Scientific classification
- Kingdom: Fungi
- Division: Ascomycota
- Class: Lecanoromycetes
- Order: Lecanorales
- Family: Parmeliaceae
- Genus: Xanthoparmelia
- Species: X. angustiphylla
- Binomial name: Xanthoparmelia angustiphylla (Gyeln.) Hale (1988)
- Synonyms: Parmelia conspersa var. angustiphylla Gyeln. (1931);

= Xanthoparmelia angustiphylla =

- Authority: (Gyeln.) Hale (1988)
- Synonyms: Parmelia conspersa var. angustiphylla Gyeln. (1931)

Species of lichen found in the United States

Xanthoparmelia angustiphylla is a foliose lichen that belongs to the genus Xanthoparmelia.

==Description==
Xanthoparmelia angustiphylla grows to around 5–10 cm in diameter with regular to irregular rosettes that become more irregular over time.

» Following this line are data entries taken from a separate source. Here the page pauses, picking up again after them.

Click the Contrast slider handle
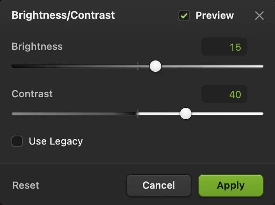The height and width of the screenshot is (205, 275). click(186, 114)
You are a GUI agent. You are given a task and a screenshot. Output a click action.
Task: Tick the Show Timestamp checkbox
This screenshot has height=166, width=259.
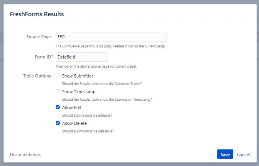point(58,91)
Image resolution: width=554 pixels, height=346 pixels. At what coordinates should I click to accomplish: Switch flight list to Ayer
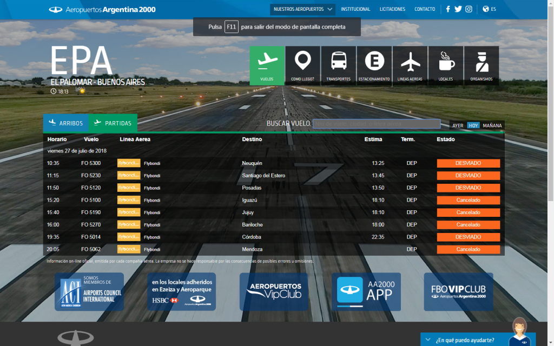[458, 125]
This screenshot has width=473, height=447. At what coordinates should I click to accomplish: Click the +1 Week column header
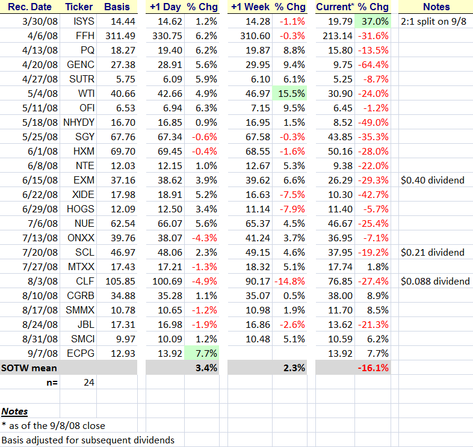(248, 7)
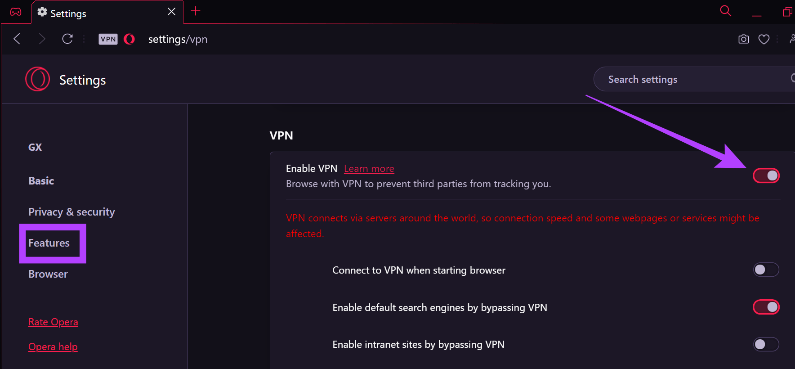This screenshot has width=795, height=369.
Task: Click the GX Corner gamepad icon
Action: coord(16,12)
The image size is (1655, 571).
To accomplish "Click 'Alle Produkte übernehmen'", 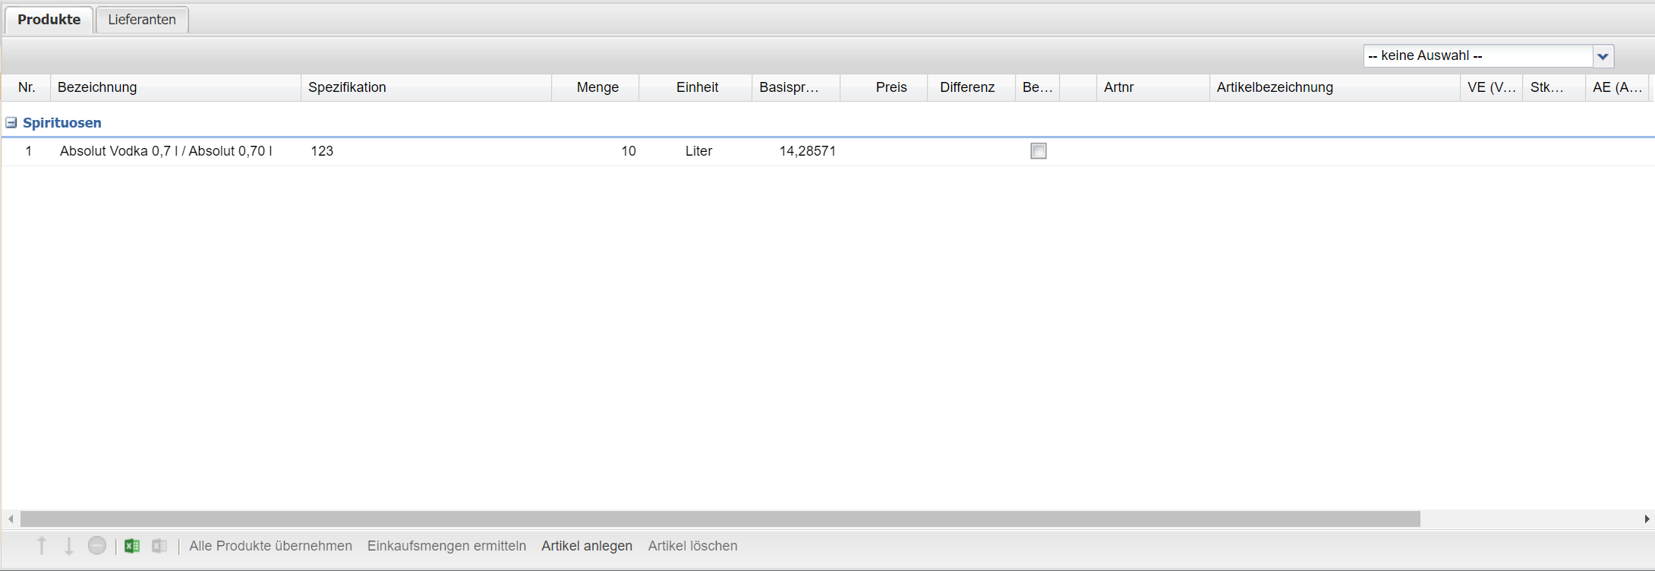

The upper surface is yellow-green and the lower surface is black with simple rhizines that are approximately 0.2–0.8 mm long.

==Habitat and range==
Xanthoparmelia angustiphylla is found mostly in North America, with limited observations in Australia and Europe.

==Chemistry==
Xanthoparmelia angustiphylla is known to contain menegazziaic acid and usnic acid.